● **TO DO**:
1 - Set down the part of the GSL gamma thread that runs from "I don't think" down to "1) ~= 0.14849551.".
2 - For each statement below, say whether it agrees with the GSL gamma thread, answering yes or no and quoting the words that decide it.
(a) GSL has a function for the logarithm of the gamma function of a complex argument.
(b) GSL implements formula 6.5.2 of Abramowitz and Stegun.
(c) Gamma(0,1) is given as approximately 0.21938393.
3 - According to the GSL gamma thread, why can Gamma(a,x) not generally be obtained from Q(a,x) and Gamma(a)? Answer in one to three sentences.

● **PAGE EXCERPT**:
===============
Generalised Gamma Distribution

Generalised Gamma Distribution

[Adam Johansen]

Hello,

Am I correct in thinking that the GSL doesn't contain an implementation of
the generalised gamma function and that there is no implementation of
the gamma function for complex variables?

If so, does anybody have any advice on implementing one?

Thanks in advance,
Adam Johansen

Re: Generalised Gamma Distribution

[Brian Gough]

Adam Johansen writes:
 > Hello,
 > 
 > Am I correct in thinking that the GSL doesn't contain an
 > implementation of the generalised gamma function

I'm not familiar with the definition, which function does it
correspond to in Abramowitz and Stegun?

 > and that there is no implementation of the gamma function for
 > complex variables?

There is gsl_sf_lngamma_complex_e for Log[Gamma(z)].

 > If so, does anybody have any advice on implementing one?

There is some general advice in the design document at
http://sources.redhat.com/gsl/

-- 
Brian Gough

Re: Generalised Gamma Distribution

[Martin Jansche]

On Tue, 14 Jan 2003, Brian Gough wrote:

> Adam Johansen writes:
>  >
>  > Am I correct in thinking that the GSL doesn't contain an
>  > implementation of the generalised gamma function
>
> I'm not familiar with the definition, which function does it
> correspond to in Abramowitz and Stegun?

I think Adam was referring to 6.5.2 $\gamma(a,x)$ and 6.5.3
$\Gamma(a,x)$ on page 260.  If that's what he meant then I agree with
him that GSL does not contain an implementation of either 6.5.2 or
6.5.3 (the incomplete (G/g)amma functions), only of 6.5.1 $P(a,x)$
(the regularized/normalized incomplete gamma function) and $Q(a,x) =
1 - P(a,x)$.

I don't think that one can generally obtain Gamma(a,x) from Q(a,x) and
Gamma(a) because of singularities.  For example, Gamma(0,1) =
expint_E1(1) ~= 0.21938393; or Gamma(-1, 1) ~= 0.14849551.
===============
● **DATASET EXCERPTS**:
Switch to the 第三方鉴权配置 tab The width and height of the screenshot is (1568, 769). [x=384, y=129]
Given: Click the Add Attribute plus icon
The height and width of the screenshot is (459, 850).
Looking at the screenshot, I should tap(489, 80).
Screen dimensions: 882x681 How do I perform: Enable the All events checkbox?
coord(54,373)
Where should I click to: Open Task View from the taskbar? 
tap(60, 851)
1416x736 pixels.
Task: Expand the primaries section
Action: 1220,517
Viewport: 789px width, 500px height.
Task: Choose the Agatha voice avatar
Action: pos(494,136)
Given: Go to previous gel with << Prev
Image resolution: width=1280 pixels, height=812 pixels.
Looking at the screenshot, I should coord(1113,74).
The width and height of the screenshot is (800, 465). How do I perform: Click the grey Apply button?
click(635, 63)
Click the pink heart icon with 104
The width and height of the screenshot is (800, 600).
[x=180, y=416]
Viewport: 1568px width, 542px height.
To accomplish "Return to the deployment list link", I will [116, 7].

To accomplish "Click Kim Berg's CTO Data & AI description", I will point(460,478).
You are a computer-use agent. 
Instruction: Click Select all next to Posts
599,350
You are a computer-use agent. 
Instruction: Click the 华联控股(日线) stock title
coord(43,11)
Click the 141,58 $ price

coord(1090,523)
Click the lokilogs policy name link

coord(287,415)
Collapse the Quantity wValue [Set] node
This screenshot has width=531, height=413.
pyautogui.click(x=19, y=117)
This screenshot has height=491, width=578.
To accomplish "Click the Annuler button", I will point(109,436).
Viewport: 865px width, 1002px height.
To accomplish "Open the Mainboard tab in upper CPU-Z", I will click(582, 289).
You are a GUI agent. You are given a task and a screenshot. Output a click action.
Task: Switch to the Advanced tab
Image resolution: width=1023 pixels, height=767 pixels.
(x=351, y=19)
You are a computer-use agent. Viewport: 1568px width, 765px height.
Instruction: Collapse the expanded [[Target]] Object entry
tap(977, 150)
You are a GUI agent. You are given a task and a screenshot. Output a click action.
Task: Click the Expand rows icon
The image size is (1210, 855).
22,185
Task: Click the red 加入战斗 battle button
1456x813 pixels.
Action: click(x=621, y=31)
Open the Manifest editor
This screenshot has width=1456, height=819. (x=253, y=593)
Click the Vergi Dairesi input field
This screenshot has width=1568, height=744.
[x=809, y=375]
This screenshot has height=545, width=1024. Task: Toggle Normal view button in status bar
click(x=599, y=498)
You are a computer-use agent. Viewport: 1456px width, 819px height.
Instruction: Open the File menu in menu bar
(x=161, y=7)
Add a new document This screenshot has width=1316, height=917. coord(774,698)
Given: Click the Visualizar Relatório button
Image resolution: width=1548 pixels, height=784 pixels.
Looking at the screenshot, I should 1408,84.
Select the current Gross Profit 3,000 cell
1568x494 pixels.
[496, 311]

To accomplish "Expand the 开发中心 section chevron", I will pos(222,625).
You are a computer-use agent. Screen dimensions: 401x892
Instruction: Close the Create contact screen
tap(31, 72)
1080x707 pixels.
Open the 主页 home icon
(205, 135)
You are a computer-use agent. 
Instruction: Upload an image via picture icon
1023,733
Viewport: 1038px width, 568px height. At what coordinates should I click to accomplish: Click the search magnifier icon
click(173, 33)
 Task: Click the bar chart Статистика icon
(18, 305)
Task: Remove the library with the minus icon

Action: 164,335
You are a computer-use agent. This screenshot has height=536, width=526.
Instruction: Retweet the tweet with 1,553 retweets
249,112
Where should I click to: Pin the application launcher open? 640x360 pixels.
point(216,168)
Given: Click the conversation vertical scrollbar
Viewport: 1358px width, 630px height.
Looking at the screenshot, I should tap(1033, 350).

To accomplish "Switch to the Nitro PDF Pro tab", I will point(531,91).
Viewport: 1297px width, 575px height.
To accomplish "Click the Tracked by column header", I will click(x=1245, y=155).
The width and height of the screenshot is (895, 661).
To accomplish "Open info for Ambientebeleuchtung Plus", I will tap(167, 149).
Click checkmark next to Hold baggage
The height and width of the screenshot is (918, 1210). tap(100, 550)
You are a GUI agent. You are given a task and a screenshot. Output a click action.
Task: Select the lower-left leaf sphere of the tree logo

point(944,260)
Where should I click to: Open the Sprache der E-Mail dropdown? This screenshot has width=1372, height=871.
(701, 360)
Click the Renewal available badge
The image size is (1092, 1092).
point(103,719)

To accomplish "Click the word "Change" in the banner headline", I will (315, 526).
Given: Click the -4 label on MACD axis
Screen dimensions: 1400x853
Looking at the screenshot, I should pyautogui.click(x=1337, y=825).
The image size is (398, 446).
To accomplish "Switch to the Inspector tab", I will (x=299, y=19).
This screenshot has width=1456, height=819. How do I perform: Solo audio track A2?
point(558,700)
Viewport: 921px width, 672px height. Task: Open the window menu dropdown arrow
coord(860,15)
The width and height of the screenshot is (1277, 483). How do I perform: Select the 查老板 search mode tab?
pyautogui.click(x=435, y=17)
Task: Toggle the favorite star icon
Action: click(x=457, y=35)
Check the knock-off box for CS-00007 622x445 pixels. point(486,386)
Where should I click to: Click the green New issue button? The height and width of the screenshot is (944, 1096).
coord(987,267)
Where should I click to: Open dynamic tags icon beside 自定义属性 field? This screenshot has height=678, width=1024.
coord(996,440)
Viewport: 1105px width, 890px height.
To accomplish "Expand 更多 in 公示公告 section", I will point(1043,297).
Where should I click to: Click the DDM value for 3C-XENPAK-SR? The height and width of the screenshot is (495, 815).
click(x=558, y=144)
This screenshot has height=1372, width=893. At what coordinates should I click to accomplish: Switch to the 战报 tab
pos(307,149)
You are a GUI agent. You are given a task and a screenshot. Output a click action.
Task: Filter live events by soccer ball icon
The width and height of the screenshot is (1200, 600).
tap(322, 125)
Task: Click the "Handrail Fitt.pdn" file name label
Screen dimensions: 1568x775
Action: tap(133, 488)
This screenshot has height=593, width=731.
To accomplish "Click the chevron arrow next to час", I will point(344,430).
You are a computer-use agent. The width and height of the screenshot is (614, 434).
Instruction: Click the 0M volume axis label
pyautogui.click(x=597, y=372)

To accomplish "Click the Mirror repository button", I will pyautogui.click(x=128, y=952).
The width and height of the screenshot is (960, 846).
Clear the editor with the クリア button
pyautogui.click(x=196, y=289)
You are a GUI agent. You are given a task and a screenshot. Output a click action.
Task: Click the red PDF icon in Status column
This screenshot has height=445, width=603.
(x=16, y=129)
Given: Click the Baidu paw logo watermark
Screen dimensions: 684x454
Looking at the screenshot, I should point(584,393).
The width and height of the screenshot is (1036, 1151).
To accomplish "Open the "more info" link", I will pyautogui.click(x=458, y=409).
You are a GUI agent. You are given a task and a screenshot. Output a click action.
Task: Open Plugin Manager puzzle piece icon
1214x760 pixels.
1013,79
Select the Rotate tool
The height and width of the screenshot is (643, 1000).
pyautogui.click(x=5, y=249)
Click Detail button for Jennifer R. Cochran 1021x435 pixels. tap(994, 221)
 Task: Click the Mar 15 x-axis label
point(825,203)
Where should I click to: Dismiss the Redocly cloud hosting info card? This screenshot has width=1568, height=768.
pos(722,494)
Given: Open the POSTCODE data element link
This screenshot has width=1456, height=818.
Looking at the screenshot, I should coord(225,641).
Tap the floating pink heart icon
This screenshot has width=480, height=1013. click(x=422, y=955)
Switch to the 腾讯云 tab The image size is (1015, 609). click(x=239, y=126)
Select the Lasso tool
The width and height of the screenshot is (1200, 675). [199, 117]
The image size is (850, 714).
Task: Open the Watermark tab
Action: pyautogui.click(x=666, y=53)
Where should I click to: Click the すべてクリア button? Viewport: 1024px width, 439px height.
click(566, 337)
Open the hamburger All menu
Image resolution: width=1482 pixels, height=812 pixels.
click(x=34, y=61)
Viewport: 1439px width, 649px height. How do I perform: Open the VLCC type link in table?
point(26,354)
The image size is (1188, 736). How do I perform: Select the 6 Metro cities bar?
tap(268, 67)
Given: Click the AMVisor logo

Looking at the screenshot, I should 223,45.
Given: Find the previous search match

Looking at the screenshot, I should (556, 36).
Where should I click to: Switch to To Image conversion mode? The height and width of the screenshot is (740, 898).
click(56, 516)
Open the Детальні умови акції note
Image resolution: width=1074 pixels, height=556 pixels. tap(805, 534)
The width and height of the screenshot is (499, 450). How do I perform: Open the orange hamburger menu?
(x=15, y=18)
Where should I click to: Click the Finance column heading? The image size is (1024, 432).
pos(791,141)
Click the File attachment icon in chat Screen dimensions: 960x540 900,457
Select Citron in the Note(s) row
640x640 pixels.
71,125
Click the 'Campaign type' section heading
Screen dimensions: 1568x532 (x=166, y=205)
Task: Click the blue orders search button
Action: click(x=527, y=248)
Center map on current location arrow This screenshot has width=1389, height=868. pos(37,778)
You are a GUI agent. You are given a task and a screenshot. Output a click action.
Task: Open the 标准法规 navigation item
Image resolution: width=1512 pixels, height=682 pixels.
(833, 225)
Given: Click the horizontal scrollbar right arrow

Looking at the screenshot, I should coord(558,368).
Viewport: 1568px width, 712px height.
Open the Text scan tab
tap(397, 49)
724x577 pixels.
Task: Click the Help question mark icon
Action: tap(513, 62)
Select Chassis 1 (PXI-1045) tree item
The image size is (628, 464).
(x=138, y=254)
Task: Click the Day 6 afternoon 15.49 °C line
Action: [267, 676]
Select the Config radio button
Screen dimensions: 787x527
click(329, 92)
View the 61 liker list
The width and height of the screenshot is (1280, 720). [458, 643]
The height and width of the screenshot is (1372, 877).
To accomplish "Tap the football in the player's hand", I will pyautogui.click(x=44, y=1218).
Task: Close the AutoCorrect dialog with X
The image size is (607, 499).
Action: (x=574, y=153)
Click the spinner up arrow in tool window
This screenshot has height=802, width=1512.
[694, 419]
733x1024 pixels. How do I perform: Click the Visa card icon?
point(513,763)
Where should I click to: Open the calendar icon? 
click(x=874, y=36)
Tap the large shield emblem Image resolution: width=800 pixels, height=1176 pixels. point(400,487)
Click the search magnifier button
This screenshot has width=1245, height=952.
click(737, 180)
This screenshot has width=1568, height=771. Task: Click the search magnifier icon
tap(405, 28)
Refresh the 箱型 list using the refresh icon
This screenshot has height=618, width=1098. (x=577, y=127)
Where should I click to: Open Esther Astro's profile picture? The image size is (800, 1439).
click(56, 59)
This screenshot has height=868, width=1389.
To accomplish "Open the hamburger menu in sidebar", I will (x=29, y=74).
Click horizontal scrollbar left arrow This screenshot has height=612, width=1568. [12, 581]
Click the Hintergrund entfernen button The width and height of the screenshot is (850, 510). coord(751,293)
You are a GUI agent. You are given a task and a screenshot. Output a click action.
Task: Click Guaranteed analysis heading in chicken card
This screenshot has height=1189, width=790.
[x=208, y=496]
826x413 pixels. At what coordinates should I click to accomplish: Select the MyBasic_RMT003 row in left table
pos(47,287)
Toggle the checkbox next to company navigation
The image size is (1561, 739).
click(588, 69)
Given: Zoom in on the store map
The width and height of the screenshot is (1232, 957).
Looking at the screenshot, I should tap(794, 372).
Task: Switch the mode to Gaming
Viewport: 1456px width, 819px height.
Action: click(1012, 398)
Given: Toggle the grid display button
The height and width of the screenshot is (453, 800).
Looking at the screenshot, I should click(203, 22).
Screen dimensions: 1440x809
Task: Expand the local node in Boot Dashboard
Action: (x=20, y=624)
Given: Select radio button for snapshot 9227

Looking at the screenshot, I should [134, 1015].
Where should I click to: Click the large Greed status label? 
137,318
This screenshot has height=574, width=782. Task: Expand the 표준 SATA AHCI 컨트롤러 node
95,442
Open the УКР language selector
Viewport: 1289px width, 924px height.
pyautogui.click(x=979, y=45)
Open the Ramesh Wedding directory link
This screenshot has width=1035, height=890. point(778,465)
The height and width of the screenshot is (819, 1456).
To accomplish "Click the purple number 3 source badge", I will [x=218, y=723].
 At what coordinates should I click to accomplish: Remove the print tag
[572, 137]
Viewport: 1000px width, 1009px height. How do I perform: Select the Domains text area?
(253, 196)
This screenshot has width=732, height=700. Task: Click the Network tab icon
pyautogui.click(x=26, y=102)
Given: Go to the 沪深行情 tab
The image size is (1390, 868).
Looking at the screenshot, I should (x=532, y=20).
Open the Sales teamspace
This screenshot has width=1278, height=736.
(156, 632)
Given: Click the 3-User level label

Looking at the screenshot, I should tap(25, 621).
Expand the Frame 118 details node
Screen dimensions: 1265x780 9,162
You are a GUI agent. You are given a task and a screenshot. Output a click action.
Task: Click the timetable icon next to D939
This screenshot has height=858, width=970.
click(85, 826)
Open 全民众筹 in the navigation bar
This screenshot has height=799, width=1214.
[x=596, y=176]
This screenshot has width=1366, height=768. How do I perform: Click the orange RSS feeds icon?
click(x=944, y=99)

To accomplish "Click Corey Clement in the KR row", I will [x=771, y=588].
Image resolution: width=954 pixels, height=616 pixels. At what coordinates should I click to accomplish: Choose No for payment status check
===============
● **ANSWER LIST**:
1 -
I don't think that one can generally obtain Gamma(a,x) from Q(a,x) and
Gamma(a) because of singularities.  For example, Gamma(0,1) =
expint_E1(1) ~= 0.21938393; or Gamma(-1, 1) ~= 0.14849551.

2 -
(a) Yes: "There is gsl_sf_lngamma_complex_e for Log[Gamma(z)]."
(b) No: "GSL does not contain an implementation of either 6.5.2 or 6.5.3"
(c) Yes: "Gamma(0,1) = expint_E1(1) ~= 0.21938393"

3 - The thread says this generally cannot be done "because of singularities." As examples, it gives Gamma(0,1) = expint_E1(1) ~= 0.21938393 and Gamma(-1, 1) ~= 0.14849551.